§ GIVEN INSTRUCTION
According to the film review, which actress plays the wife of Gary Cooper's character in GOOD SAM?

Mister’s Deeds Go to Frown

While often likened to cinematic twins, Leo McCarey and Frank Capra (to me) are light years apart.  Capra, who by his own admission, created what he dubbed “CapraCorn,” is too often bogged down by treacle; McCarey’s stuff smacks of life lessons in hypocrisy.  True, both began in silent comedy, but Capra, as his star rose, seemed to forget everything visual, while McCarey could zap an inventive sight gag into a sophisticated story line with a snap of his fingers.  And, yeah, they were both right wing nut jobs (with, McCarey responsible for two of the most embarrassing entries in ANY auteur canon, My Son John and Satan Never Sleeps), but, when in full bloom, Leo shined.  Nothing proves my point more than the recent Blu-Ray release of his shamefully ignored 1948 comedy GOOD SAM, now available through Olive Films/Paramount Home Entertainment.

GOOD SAM, for those acquainted with it, is frequently (and unfairly unfavorably) matched with Capra’s (in my opinion) overrated It’s a Wonderful Life (Oy, here comes the hate mail!).  Each flick concerns the downfall (by no fault of his own) of an upstanding do-gooder, whose one character flaw is his very philanthropic nature.  For Capra, this is tinged with whimsy; for McCarey, reality.

The comparisons continue.  McCarey copped one of Capra’s favorite leading men, Gary Cooper, to play the lead, and even cast Wonderful Life’s Todd Karns to play a key supporting role.  But, narratively speaking, that’s where the similarities end.  Cooper’s wife is, like SAM itself, the vastly underrated actress Ann Sheridan – a snarky, perfect companion, and a far cry from goody-goody Donna Reed (don’t get me wrong, I love Donna Reed).

Sam, the man – one Sam Clayton – is literally a good Sam, as in “Samaritan,” a tag that the populace of his town can eagerly verify, since they take advantage of him at every opportunity.  He and his spouse, Lu, live an ideal (supposedly) middle class-plus life, along with their two young children Lulu and Butch.  Sam is one of the heads of sales at the berg’s big department store, and can never stop helping people.  His disgruntled boss, H.C., ever on the verge of a heart attack, can’t berate him, as Sam’s innate goodness always seems to pay off (spending an inordinate amount of time with an elderly lady looking for knitting needles turns into a windfall for the store when Sam’s patience is reciprocated by her later furnishing an entire home from the store’s appliance and furniture departments as a wedding present for her marriageable sprout).

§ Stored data
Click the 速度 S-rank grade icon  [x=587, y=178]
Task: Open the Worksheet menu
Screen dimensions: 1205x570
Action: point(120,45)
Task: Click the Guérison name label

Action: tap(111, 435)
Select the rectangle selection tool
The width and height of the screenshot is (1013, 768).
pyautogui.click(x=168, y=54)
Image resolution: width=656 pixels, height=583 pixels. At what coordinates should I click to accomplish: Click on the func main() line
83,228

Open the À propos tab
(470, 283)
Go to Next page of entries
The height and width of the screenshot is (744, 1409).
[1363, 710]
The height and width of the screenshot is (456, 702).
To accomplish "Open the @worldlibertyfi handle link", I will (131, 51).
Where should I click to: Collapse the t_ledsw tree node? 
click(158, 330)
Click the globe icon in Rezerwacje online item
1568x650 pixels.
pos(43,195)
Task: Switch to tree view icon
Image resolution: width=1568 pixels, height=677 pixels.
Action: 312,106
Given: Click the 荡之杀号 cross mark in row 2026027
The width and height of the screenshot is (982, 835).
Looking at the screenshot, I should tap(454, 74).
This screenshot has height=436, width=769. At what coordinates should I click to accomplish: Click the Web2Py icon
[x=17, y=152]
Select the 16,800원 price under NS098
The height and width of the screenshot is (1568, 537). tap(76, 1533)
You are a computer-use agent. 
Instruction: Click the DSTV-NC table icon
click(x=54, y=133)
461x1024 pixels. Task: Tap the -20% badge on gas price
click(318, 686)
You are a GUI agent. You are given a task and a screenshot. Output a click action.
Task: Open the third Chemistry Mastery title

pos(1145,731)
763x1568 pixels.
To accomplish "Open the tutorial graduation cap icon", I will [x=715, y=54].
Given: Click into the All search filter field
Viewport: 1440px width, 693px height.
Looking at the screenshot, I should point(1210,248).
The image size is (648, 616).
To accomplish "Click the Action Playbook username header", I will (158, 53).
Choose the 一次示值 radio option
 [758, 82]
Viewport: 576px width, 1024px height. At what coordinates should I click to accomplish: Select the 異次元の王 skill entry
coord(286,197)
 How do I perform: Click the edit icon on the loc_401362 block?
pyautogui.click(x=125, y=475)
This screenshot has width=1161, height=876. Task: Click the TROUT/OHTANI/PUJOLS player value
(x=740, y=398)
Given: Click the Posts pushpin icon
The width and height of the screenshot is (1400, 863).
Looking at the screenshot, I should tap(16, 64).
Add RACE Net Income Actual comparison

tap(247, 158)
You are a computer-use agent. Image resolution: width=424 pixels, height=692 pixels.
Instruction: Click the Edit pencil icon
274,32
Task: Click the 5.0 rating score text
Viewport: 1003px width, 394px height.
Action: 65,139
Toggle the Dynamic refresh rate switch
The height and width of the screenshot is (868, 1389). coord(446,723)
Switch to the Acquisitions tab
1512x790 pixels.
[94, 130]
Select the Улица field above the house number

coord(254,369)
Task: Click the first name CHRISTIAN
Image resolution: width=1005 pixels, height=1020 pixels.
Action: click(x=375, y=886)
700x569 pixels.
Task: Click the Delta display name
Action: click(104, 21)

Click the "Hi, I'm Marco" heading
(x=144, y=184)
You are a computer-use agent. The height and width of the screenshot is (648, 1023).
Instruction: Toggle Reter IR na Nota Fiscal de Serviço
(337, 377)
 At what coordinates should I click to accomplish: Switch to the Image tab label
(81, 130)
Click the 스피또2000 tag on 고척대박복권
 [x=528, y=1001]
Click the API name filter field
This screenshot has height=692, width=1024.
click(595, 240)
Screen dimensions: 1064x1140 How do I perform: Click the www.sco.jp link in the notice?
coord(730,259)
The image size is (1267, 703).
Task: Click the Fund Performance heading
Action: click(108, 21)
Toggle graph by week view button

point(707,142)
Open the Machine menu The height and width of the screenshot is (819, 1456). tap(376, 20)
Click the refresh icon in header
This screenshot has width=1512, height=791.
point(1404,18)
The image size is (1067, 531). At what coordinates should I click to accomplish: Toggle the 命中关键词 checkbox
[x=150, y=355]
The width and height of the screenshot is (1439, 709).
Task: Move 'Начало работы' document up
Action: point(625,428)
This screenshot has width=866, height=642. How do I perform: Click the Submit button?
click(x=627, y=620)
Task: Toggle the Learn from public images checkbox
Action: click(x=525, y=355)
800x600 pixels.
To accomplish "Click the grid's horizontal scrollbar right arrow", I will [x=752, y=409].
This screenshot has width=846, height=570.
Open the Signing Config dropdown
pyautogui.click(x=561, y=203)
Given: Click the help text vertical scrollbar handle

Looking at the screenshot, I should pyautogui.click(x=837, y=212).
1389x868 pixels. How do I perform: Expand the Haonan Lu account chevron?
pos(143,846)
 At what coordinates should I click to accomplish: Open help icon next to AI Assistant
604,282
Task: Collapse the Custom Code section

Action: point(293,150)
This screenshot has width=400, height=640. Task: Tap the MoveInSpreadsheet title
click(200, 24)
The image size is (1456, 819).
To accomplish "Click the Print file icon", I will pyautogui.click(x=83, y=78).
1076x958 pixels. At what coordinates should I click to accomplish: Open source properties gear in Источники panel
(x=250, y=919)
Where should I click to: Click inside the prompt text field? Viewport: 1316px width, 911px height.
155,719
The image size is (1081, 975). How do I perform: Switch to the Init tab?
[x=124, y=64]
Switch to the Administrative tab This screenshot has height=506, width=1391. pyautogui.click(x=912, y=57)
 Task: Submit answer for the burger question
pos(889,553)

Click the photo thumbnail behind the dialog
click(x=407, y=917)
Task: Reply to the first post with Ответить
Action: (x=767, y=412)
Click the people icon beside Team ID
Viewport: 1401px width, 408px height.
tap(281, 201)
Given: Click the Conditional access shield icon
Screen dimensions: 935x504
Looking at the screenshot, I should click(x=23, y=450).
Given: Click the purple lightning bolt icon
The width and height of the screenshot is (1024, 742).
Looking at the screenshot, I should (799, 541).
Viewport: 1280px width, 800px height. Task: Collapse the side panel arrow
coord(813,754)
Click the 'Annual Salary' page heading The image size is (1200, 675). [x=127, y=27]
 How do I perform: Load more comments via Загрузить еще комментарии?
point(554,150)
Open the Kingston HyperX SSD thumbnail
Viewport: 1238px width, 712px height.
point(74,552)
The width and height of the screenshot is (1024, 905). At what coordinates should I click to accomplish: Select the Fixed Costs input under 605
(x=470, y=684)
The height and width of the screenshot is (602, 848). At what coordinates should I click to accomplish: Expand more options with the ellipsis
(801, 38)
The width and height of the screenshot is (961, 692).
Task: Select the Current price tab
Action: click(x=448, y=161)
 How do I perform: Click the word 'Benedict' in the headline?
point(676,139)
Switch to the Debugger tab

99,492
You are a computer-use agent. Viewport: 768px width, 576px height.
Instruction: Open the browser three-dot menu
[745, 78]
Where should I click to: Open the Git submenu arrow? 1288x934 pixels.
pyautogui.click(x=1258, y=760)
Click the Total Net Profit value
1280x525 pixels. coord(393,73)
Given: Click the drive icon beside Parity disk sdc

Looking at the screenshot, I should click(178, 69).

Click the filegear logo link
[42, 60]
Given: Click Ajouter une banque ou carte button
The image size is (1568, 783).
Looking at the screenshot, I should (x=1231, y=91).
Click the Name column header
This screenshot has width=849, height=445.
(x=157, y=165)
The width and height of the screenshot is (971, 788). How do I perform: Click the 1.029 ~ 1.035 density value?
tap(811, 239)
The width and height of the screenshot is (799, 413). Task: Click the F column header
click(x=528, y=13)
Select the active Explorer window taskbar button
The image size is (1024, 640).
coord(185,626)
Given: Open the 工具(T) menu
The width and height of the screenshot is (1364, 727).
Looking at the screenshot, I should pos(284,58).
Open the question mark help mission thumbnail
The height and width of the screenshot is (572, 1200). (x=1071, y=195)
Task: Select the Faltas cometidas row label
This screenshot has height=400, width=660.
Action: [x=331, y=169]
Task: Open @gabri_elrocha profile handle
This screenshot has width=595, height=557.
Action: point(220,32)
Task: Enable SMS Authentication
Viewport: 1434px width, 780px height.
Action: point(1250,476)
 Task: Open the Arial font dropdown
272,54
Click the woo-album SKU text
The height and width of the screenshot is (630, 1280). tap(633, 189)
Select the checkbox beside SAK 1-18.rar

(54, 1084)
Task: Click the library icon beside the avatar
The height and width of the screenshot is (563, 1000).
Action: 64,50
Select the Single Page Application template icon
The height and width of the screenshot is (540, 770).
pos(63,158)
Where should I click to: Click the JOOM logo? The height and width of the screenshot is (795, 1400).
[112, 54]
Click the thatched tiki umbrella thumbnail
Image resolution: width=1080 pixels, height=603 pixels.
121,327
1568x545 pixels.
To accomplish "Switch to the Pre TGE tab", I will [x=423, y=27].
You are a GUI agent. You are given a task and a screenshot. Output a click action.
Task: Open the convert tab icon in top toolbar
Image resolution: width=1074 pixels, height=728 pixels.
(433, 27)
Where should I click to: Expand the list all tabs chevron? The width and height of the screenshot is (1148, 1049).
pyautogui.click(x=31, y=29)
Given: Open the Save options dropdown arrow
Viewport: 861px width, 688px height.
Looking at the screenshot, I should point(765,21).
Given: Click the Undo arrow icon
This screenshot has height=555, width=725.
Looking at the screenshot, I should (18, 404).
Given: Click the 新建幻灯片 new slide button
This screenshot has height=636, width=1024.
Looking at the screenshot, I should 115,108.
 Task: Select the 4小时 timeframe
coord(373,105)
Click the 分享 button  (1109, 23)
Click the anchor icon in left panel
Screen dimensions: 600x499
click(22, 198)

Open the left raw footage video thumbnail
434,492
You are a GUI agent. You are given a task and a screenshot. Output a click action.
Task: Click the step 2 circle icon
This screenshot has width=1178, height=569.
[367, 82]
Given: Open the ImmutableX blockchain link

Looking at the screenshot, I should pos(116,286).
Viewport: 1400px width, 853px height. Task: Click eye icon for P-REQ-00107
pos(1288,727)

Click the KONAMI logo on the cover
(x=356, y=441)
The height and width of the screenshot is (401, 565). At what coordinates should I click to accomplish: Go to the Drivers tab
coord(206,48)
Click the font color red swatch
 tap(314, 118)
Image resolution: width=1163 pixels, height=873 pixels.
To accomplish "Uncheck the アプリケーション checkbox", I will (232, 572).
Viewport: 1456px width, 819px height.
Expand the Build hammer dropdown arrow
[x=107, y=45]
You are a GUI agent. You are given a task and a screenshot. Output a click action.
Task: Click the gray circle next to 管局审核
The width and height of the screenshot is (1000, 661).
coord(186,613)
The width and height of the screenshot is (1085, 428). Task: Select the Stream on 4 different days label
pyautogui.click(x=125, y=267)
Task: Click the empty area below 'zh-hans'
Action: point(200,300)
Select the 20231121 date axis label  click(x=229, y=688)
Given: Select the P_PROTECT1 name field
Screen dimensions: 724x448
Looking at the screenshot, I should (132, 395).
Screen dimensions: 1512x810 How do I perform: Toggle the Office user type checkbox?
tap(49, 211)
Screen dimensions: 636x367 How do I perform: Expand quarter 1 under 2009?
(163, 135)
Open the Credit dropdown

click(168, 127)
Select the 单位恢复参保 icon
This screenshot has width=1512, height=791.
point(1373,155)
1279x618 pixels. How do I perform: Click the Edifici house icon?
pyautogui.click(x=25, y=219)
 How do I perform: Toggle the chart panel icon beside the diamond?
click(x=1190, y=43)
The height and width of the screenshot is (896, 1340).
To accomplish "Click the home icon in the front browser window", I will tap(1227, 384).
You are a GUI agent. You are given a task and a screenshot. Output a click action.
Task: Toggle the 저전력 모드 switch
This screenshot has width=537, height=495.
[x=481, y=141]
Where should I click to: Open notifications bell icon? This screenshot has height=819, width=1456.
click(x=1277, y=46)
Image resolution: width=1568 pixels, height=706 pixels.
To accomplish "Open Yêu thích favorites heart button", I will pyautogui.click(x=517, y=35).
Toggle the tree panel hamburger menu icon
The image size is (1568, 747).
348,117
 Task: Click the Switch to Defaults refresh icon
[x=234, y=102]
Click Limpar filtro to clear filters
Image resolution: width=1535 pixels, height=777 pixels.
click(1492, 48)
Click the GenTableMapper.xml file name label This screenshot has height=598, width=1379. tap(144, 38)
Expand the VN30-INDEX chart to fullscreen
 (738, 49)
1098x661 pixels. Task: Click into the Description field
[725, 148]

§ REPLY
Ann Sheridan